====== Fragmento original ======
Llegaba muy temprano y afilaba su lápiz, recortaba con precisión tres cartones y se sentaba a convertir las noticias que más le impactaban de Cartagena, del país y del mundo, en tres caricaturas.
El trazo a lápiz luego era suplantado en tinta china. El texto que realizaba a lápiz buscaba, como en el dibujo, la síntesis. Un rostro podía ser resuelto en pocas líneas. El humor se concretaba en líneas y palabras. De tanto dibujar, aquel ser delgado y lenguaraz, mordaz y observador de esquinas y plazas, aquel muchacho bembón de las barriadas de Cartagena, terminó pareciéndose a su creador. El Panti apareció por primera vez en octubre de 1967 en las páginas de El Universal. (Ver video homenaje al Panti)
Se parecían físicamente, pero eran distintos y distantes en el temperamento. Mientras su personaje era dicharachero y bullanguero, Jorge era tímido, callado, introvertido, de pocas palabras. A veces cuando lo encontrábamos en la calle y lo saludábamos: Ajá Panti, él sentía un inmenso pudor de hacerse visible y público. Y se escurría en el paisaje. El Panti solo salía a flote en travesuras verbales cuando se bebía unos tragos con los amigos.
Era una criatura de contrastes. Asistía a Alcohólicos Anónimos para enfrentar la tentación de la bebida y se brindaba en la Catedral de Cartagena a leer algunos pasajes de La Biblia en las misas. Jorge era uno de los discretos y sabios conocedores de la problemática social de Cartagena, y su tarea diaria de caricaturista pese a ser una crítica permanente suscitaba sonrisas, carcajadas y pensamientos incluso a quienes quienes criticaba con humor. (Lea: La caricatura que no se borra)
No se dejó seducir jamás por las nuevas tecnologías. Su ingenio lo hacía a lápiz. Mientras otros caricaturistas escaneaban su firma y trabajan sobre cartones virtuales, Jorge prefería hacerlo de manera manual. Su escritorio parecía el taller de un arquitecto. Tenía siempre unos lápices a punto de afilar, unos borradores, un cortapapel, una regla, una colección de cartones blancos que ya había guillotinado previendo las noventa caricaturas que haría al mes. Y en los cajones de su escritorio un diario personal en el que describía sus estados anímicos y su visión personal de Dios y de los acontecimientos éticos y morales. Lo que describía de sí mismo era el retrato de un alma franciscana que no se apega a nada ni a nadie, solo a la voluntad divina.
======
Consigna de trabajo: Copia literalmente el pasaje del fragmento original que empieza con "Llegaba muy temprano" y sigue hasta "en tres caricaturas.", ambos incluidos.
====== Datos proporcionados ======
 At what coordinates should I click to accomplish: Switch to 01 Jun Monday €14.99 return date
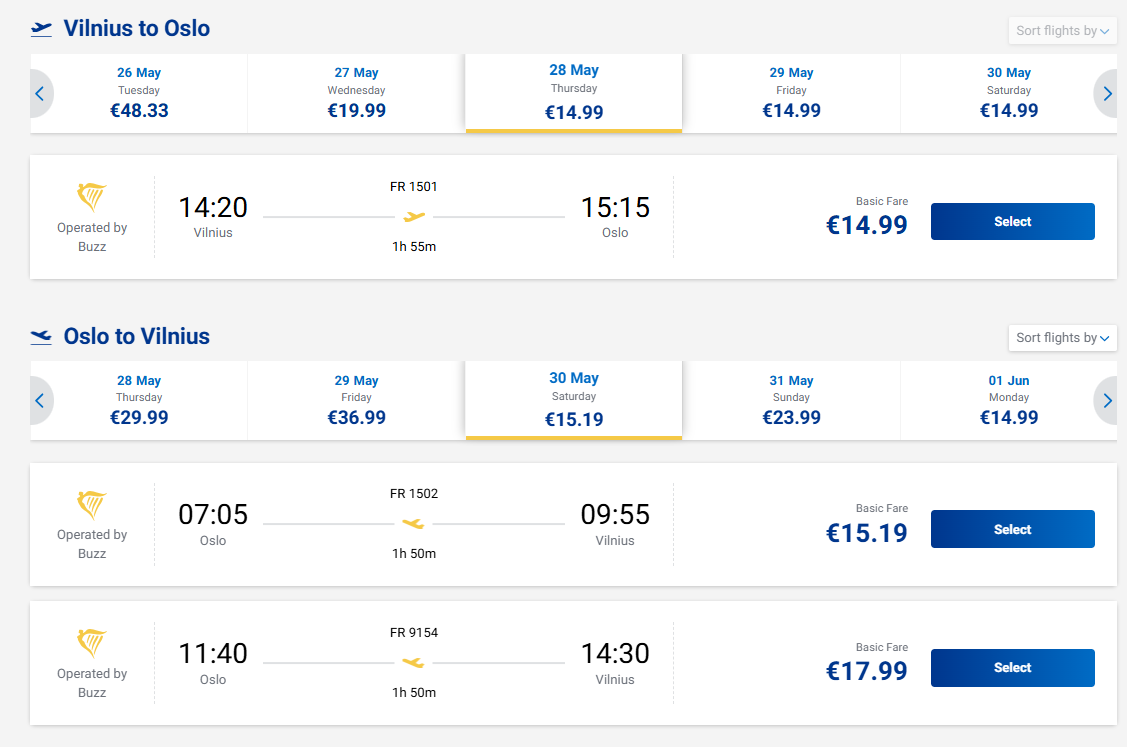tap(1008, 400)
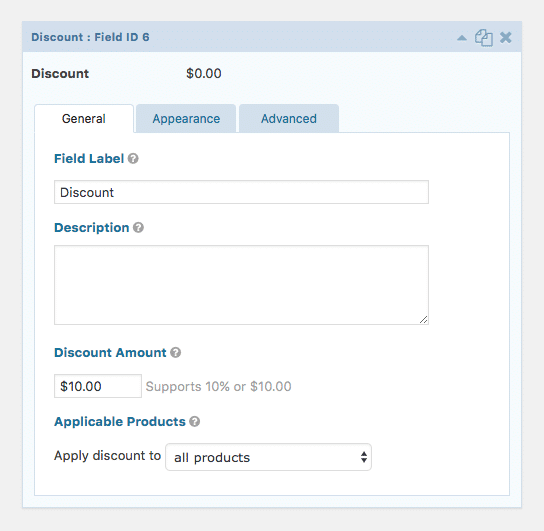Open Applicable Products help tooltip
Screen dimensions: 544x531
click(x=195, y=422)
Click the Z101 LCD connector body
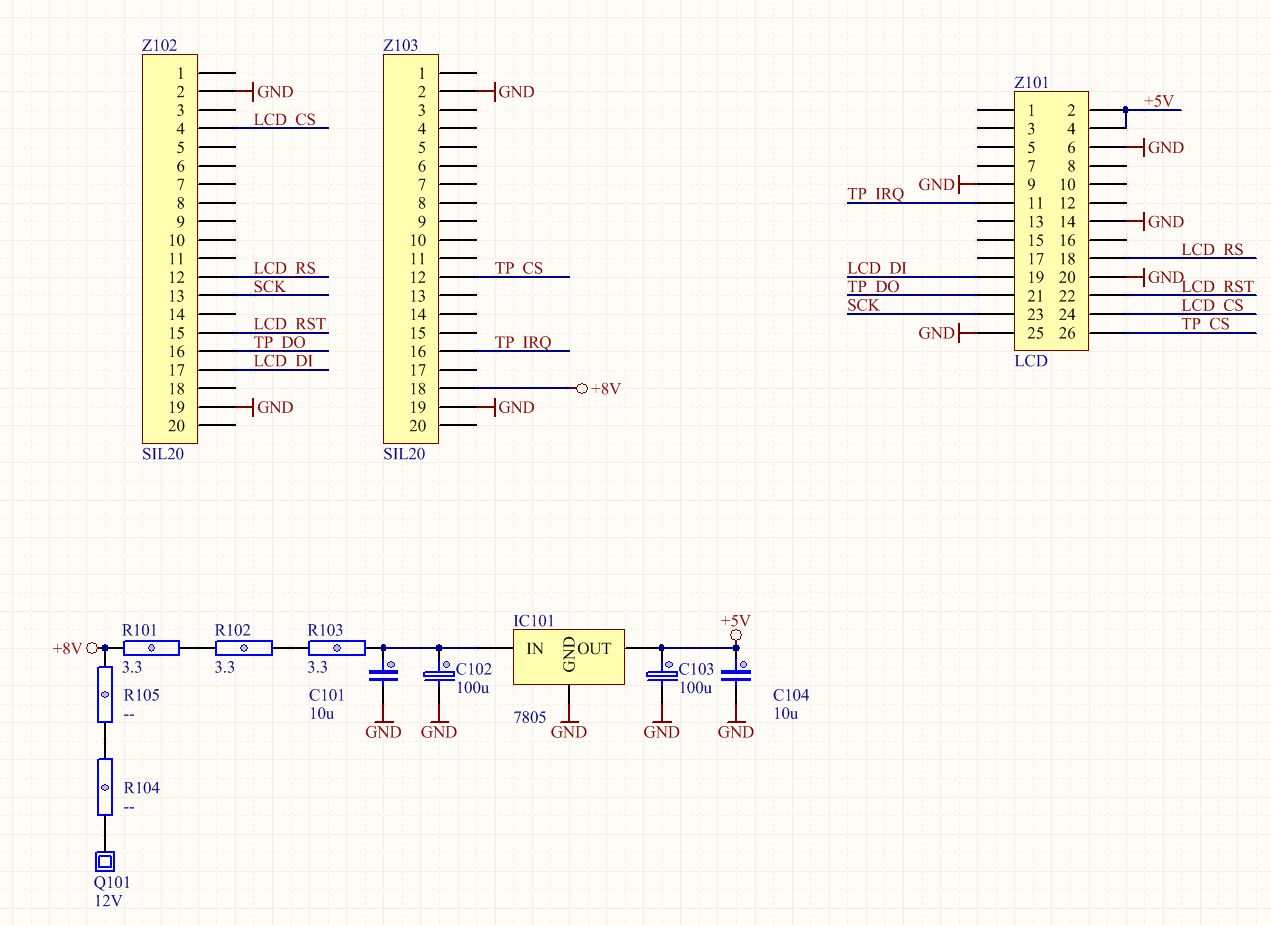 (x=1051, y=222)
======
====== Datos proporcionados ======
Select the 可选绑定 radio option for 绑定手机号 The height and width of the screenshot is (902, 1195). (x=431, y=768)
======
====== Datos proporcionados ======
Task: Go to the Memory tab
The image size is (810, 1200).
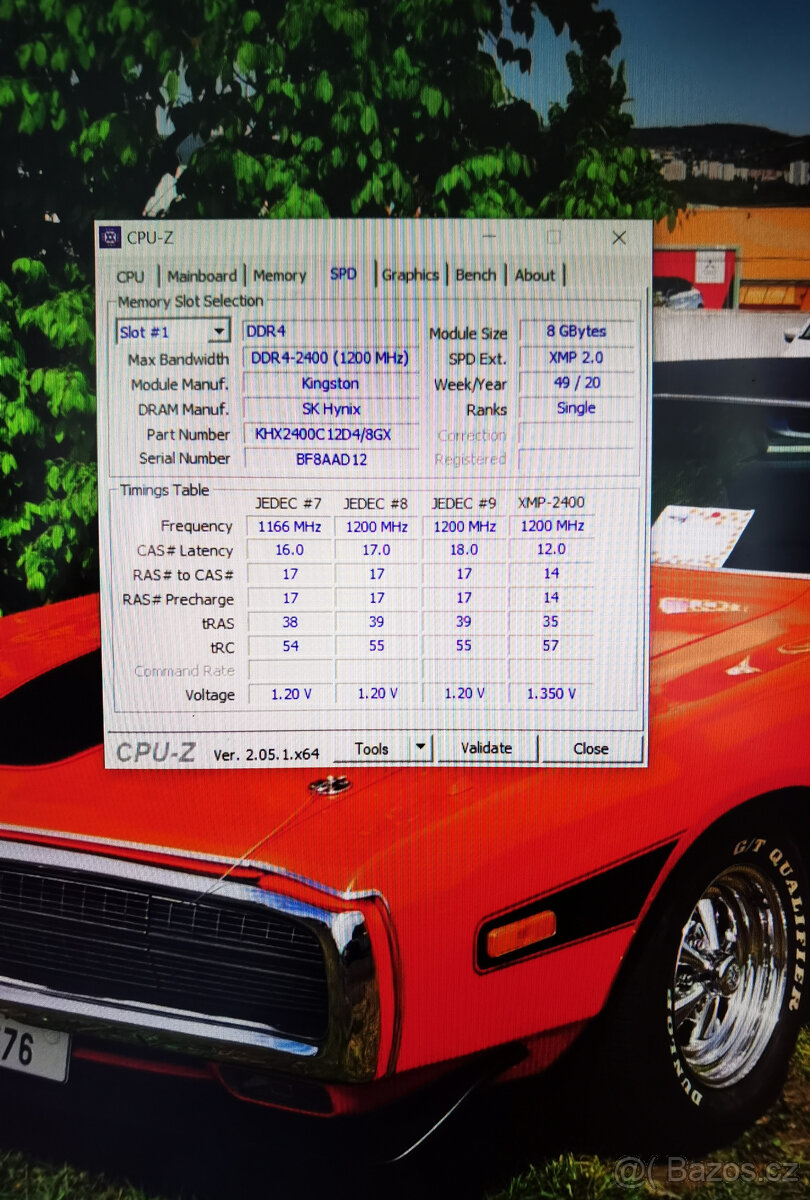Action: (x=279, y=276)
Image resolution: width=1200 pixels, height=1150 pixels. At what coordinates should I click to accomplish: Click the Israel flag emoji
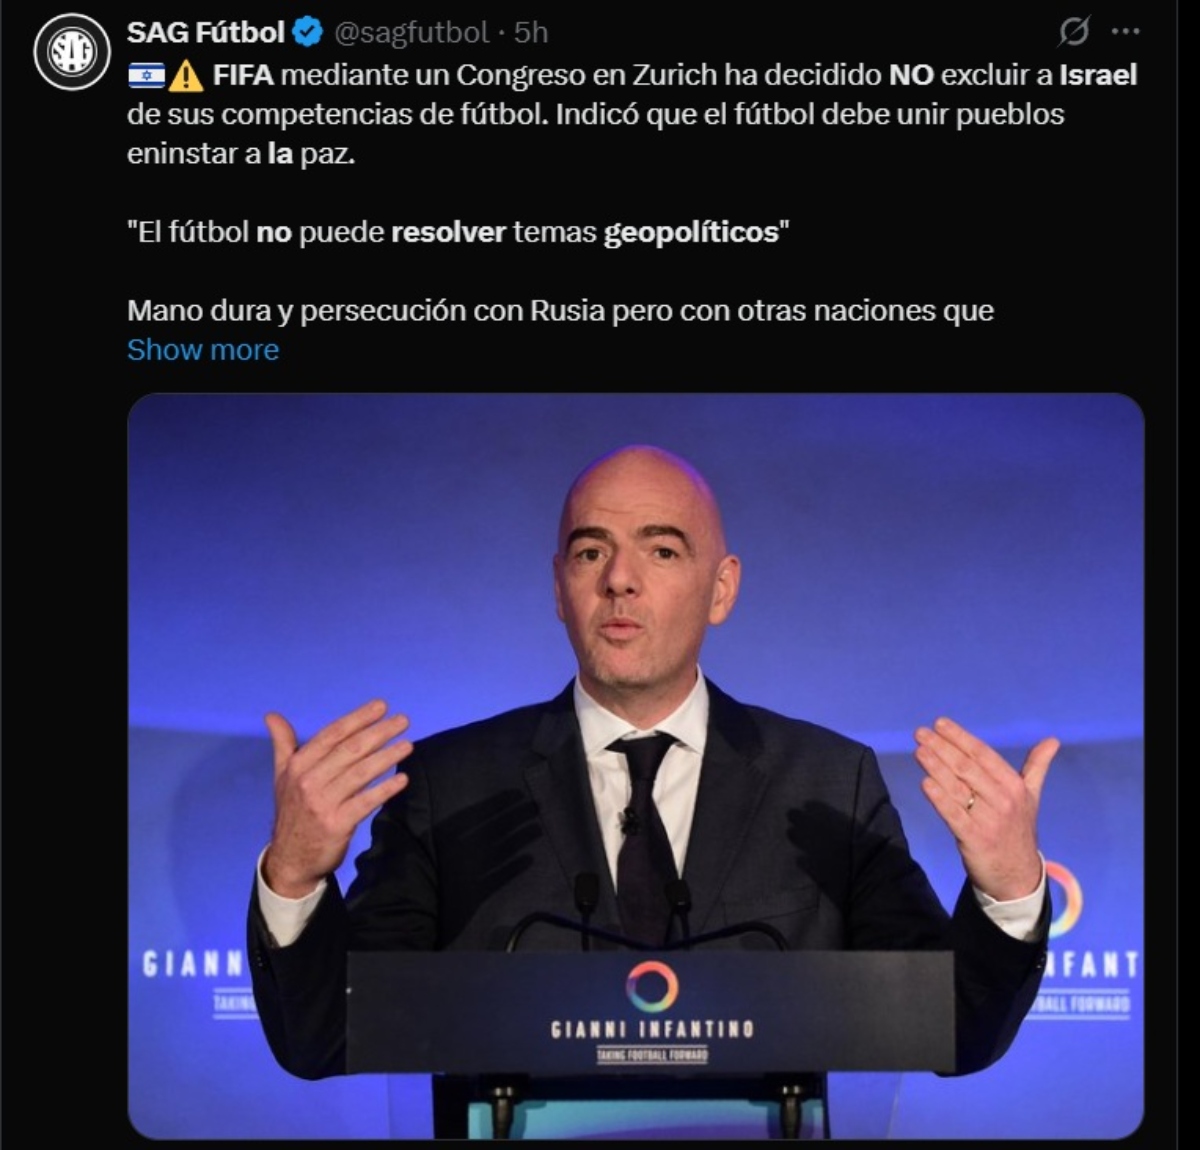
======
Tu solución:
Llegaba muy temprano y afilaba su lápiz, recortaba con precisión tres cartones y se sentaba a convertir las noticias que más le impactaban de Cartagena, del país y del mundo, en tres caricaturas.